When Grimes, late in his career, was laboring to debunk spiritualism, he did an experiment with a table. He reproduced table-turning through what he said were suggestive rather than supernatural means: “I usually call on the spirit of Sampson to push the table over, and at the same time urge the young man, the subject, to hold it up. . . . I say: ‘Push, young man! push, spirit! push, both of you!’” Audiences sometimes mistook Grimes for “a wonderful medium.”

So whose table was this? Grimes could not do his work as an “investigator” of spiritualism without first seating himself at the table whose wonders he set out to deflate. But to some audience members, this sham table became their séance table, with Grimes as the “wonderful medium.” In the hall of modern enchantment, contempt dallies with credulity; debunkers and mystics are com-panions (that is, they share bread). Tables spoof other tables. People commandeer the spoofed tables and use them for real. A table does not exist for some people, but it does for others.
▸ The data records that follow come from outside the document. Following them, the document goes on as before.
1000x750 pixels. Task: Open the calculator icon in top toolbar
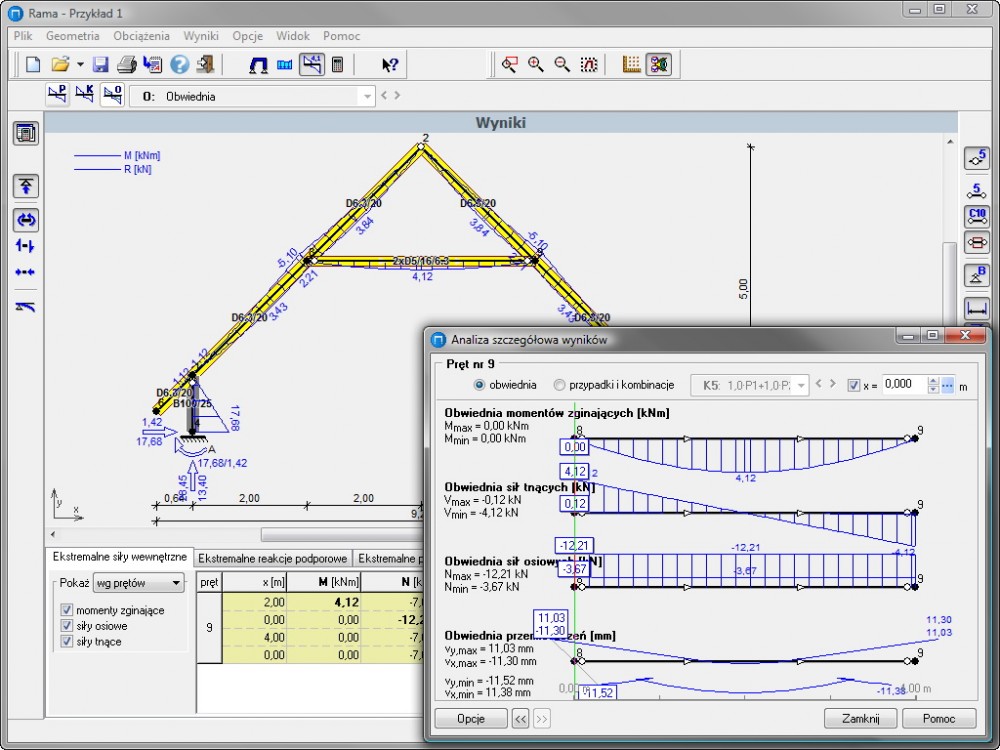tap(338, 65)
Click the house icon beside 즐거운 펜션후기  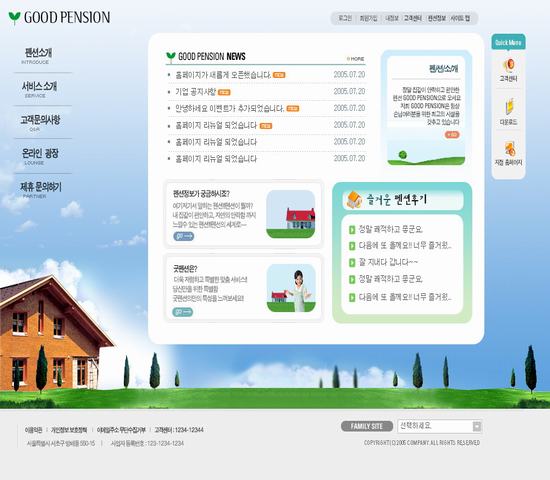click(354, 200)
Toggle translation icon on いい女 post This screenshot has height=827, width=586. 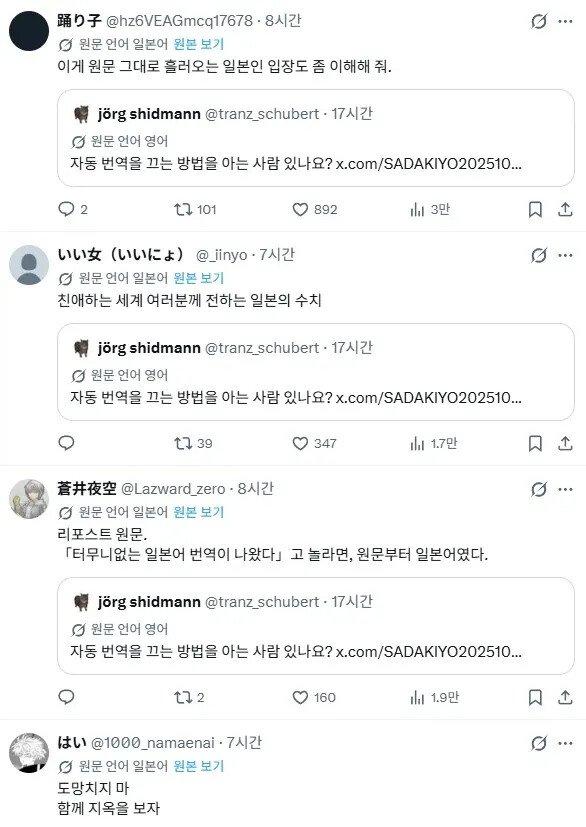click(x=539, y=256)
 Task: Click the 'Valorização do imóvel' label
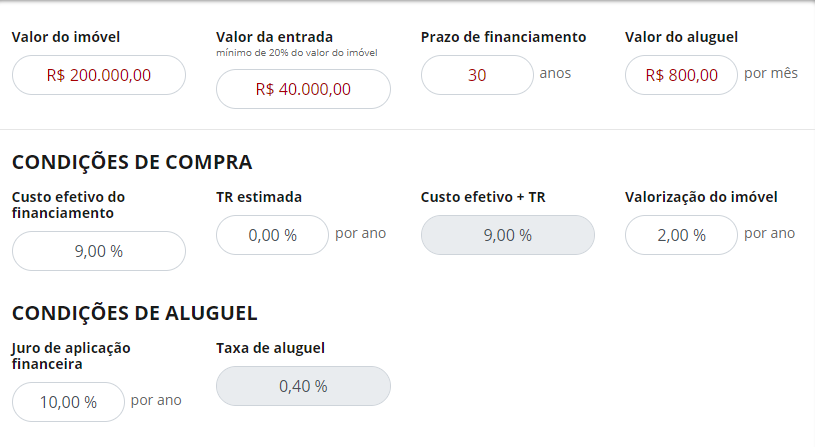pyautogui.click(x=701, y=197)
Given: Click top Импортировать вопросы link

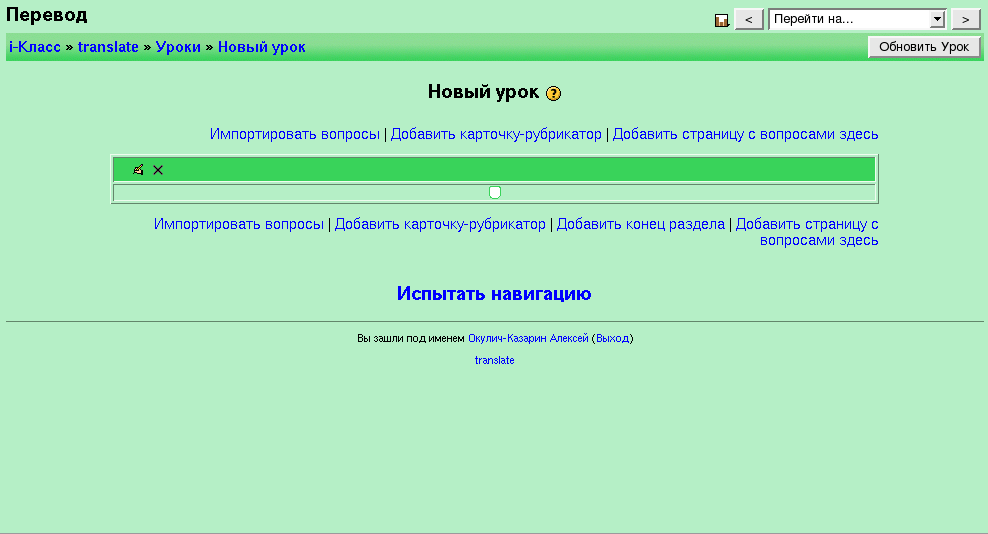Looking at the screenshot, I should point(295,134).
Metaphors, in short, break down. The particular way they break down is instructive: things stop making sense when you start opposing the debunkers and the practitioners to each other—or separating them, as it were, on the seating chart. As I explain in Credulity, “modern enchantment is the negotiation between those who are aiming at modernity”—Talal Asad’s phrase—“and those whom they see as nonmodern.” It is the set of unpredictable results that arises from the attempt to manage credulity. Or to put it in the terms of the banquet hall: modern enchantment is a disputatious table, filled with people who claim to be walking out on each other in a huff. But actually, these people find their way to their practices by seating themselves together—a séance, too, is a seating—and muttering imprecations under their breath.